Best behavior when you can’t perform an action the user specified.

Another interesting issue came up today with a C# IDE feature. It involved the following piece of code:

interface IFoo<T> {
    void Bar<U>(U u) where U : T

class MyFoo : IFoo<int> {

We have a feature called “implement interface” which Anson blogged about here. We offer you the option to implement the interface implicitly or explicitly. The reason that this is interesting is that in the above code you cannot implement the interface implicitly. Why not? Because you would end up with the following code:

class MyFoo : IFoo<int> {
     public void Bar<U>(U u) where U : int

The problem is that the “U : int” constraint is not valid and is not something that can be expressed in the runtime. We also can’t produce:

class MyFoo : IFoo<int> {
     public void Bar<U>(U u)

Because you’re not necessarily implementing all the methods of IFoo and the runtime won’t allow that either. The only way you’re allowed to actually implement that specific method of the interface is to do:

class MyFoo : IFoo<int> {
     void IFoo<int>.Bar<U>(U u)

In that case you don’t need to put on the constraints (they’re known since you’re explicitly stating what interface method you’re implementing) and everyone is happy. Unfortunately, there’s an issue with this. The user just stated “i want to implement the interface implicitly”. What do you do? We came up with a few options each with what we could do:

  1. Implement the method incorrectly, i.e. with the “U : int” constraint. Won’t compile and won’t be very clear how to fix the problem
  2. Implement all the methods we can do implicitly implicitly, and any method we can’t we do explicitly. It works but we didn’t do what you asked
  3. Pop up a dialog stating “we can’t implement this interface, would you like to implement explicty: ‘yes’, ‘cancel’? It works but it adds an extra step to the process of implementing the interface
  4. Don’t offer the smart tag option to implement the interface implicitly. It prevents the issue but it would be completely unclear why we didn’t show it. (I would think that) most people would think some weird intellisense bug was occurring.

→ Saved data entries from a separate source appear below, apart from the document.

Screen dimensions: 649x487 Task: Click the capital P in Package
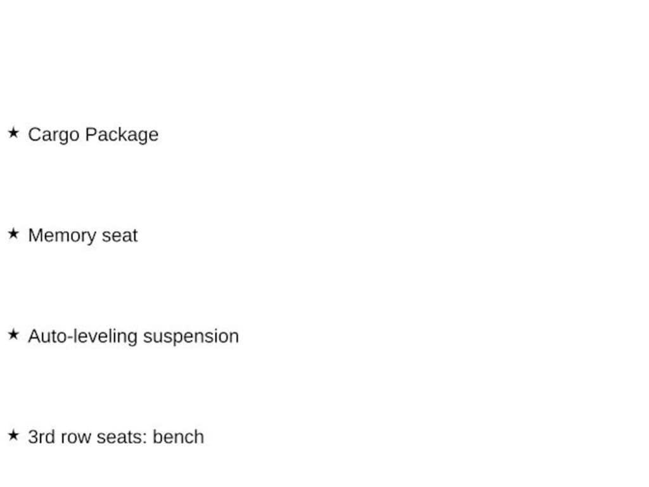91,134
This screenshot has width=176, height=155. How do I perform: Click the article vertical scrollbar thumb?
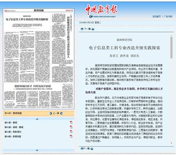pyautogui.click(x=171, y=47)
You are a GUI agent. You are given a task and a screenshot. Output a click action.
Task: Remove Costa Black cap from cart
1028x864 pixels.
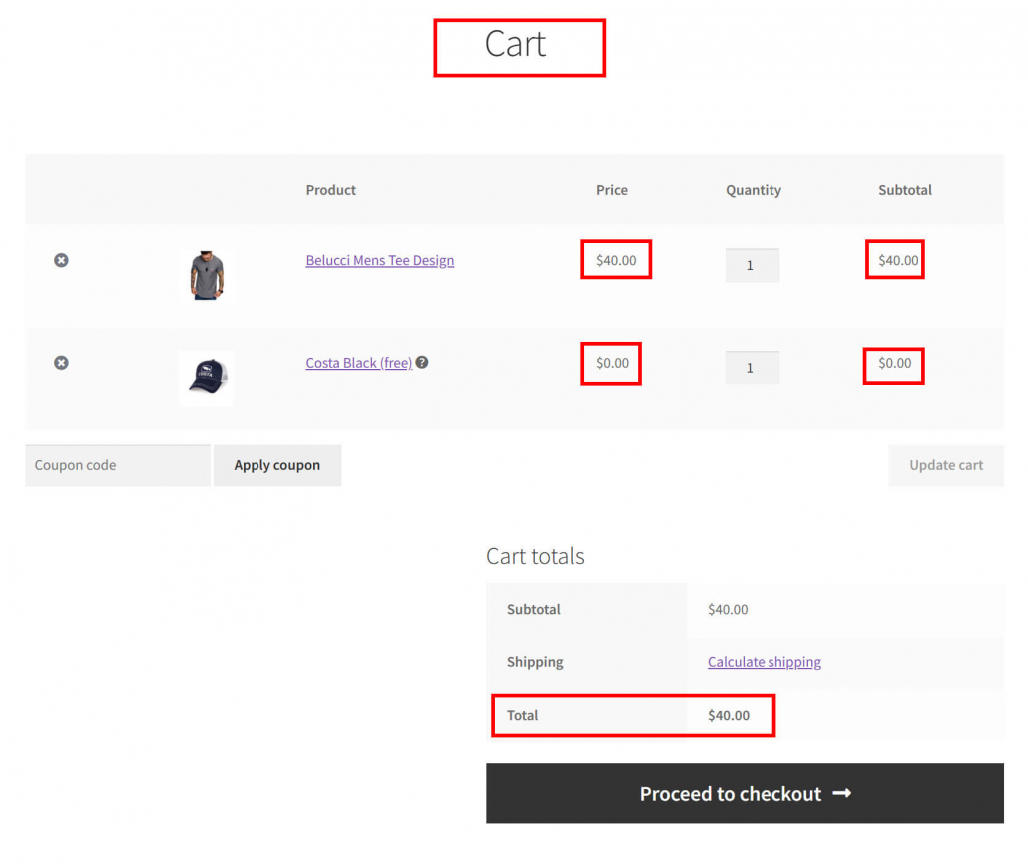(x=61, y=363)

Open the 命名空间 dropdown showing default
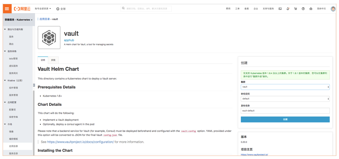(285, 99)
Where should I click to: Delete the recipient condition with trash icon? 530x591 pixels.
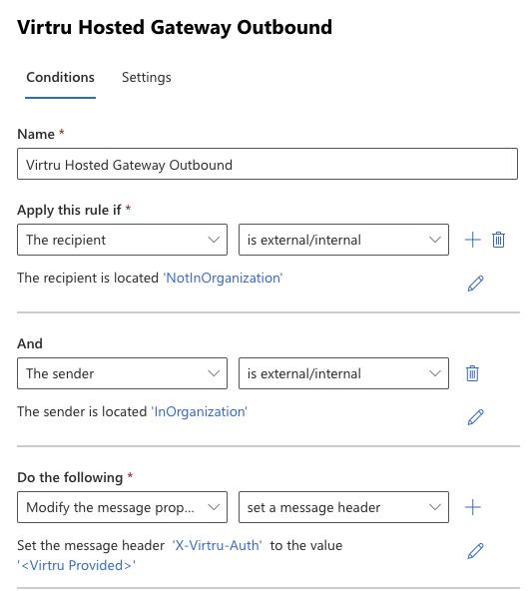point(498,240)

How do you think that this sort of situation should be handled? Each has the plusses and minuses. However, with many intellisense features we generally try to go with the model that you should be able to perform the action and go about proceding with coding extrmely quickly. Dialog boxes interrupt that flow, questions interrupt that. The flip side of that is that you want to be able to perform intellisense actions and understand exactly what will happen. The more ‘error tolerance’ we add, the more unclear it becomes to the user how it’s going to behave. Where is the line drawn in these sort of areas?

Comments (26)

  1. Most likely, I would intend to do option 2) if I knew that not every method can be implemented implicitly. I would want to see both options in the intellisense, but perhaps the implicit option would have some sort of disclaimer attached (or its wording changed) so that it’s clear there’s a problem with full implicit implementation.

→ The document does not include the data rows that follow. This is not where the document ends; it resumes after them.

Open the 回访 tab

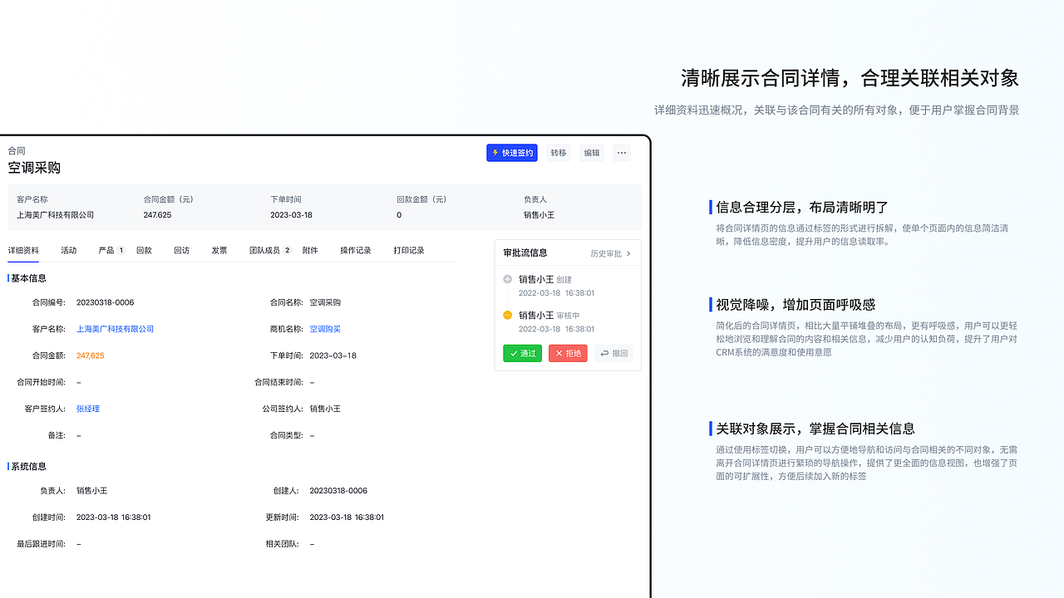pyautogui.click(x=182, y=249)
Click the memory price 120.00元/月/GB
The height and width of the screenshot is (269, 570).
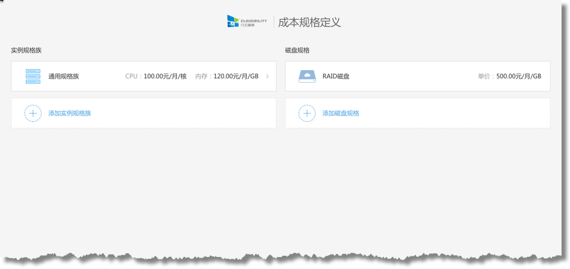pyautogui.click(x=235, y=77)
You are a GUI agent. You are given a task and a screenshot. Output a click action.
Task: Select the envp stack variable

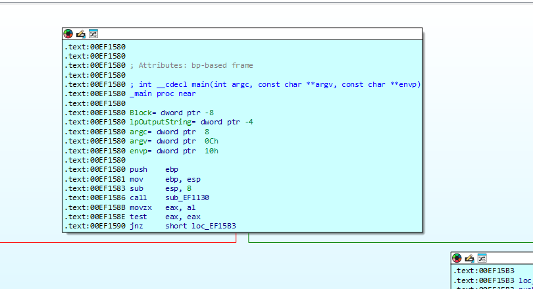click(139, 151)
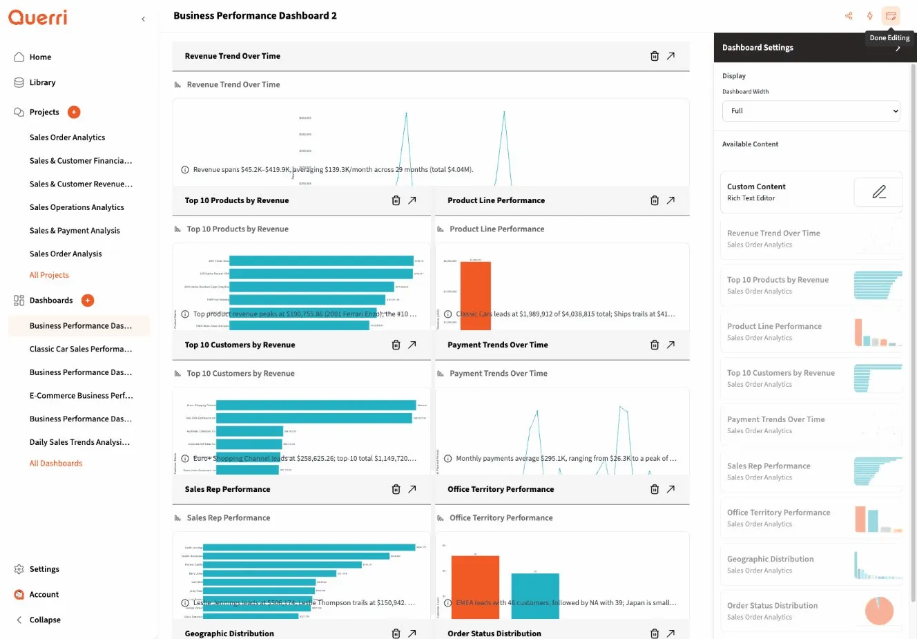Screen dimensions: 917x639
Task: Click the expand arrow on Sales Rep Performance
Action: click(412, 488)
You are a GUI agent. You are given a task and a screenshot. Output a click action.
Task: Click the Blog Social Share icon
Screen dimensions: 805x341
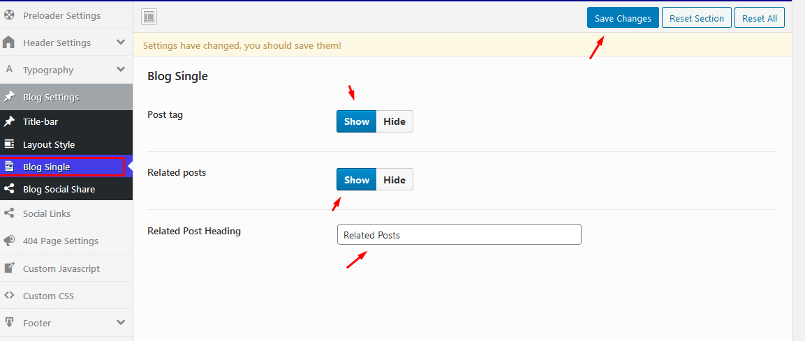pos(9,189)
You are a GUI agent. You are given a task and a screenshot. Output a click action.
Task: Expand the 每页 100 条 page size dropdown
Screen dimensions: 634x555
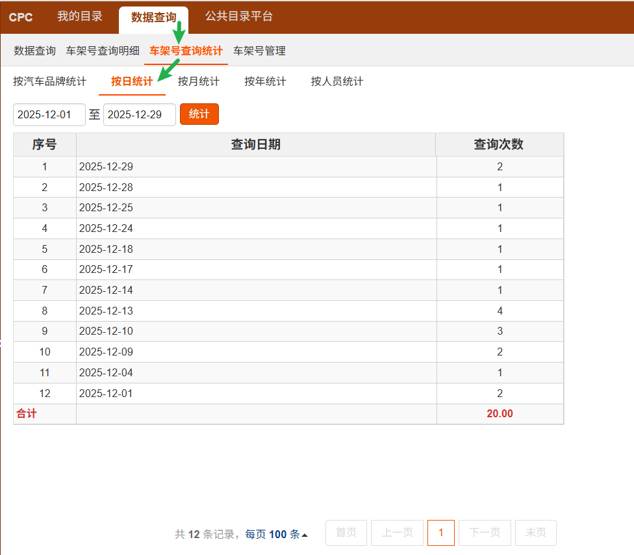pos(277,534)
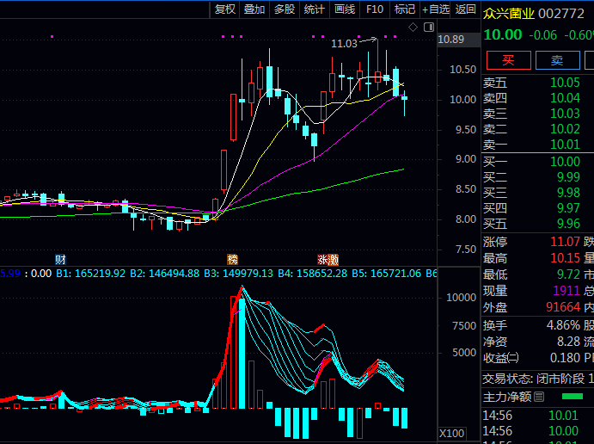This screenshot has width=594, height=444.
Task: Click the diamond icon above the chart
Action: pos(413,28)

  2. Haacked: Any ideas on the wording (it’s hard!! And I’m pretty sucky at it!)?

    saying something like "try to implement implicitly" would indicate we might fail (totally). "Implement Implicitly (not all might be implemented implictly)" is kind of wordy :-)

    See Anson’s picture on this to see how it’s presented to the user.

    BTW: what were your reasons for picking it over the other options?

  3. David Levine says:

    I don’t think that most people make the distinction between implicit and explicit when they ask the IDE to implement the interface, they just want all the necessary methods stubbed out.

    The first time it occurred I prefer the IDE to popup a dialog that asks the user how to proceed – give them the options you listed – and have a checkbox "Dont’ show this dialog again unless you hold down the <shift> key.". Save the results and always do it that way until they reconfigure the setting.

    In addition to options 1 & 2 I’d offer another option, to do it all explicitly.

  4. Radu Grigore says:

    Not directly relevant but.. I have recently been so annoyed by a program that continously tried to guess what I mean instead of saying "something is wrong" that I decided never to use it again.

  5. Cyrus,

    I think that either option 3 or 4 would be the best approach. With option 3, it only comes up in that specific situation, which is fine, and I would be appreciative that I was informed of the issue. I think that this alludes to your previous post on refactoring, where refactoring should always do the right thing. Asking the user if they want to do something else because the current course of action is not possible is the right thing.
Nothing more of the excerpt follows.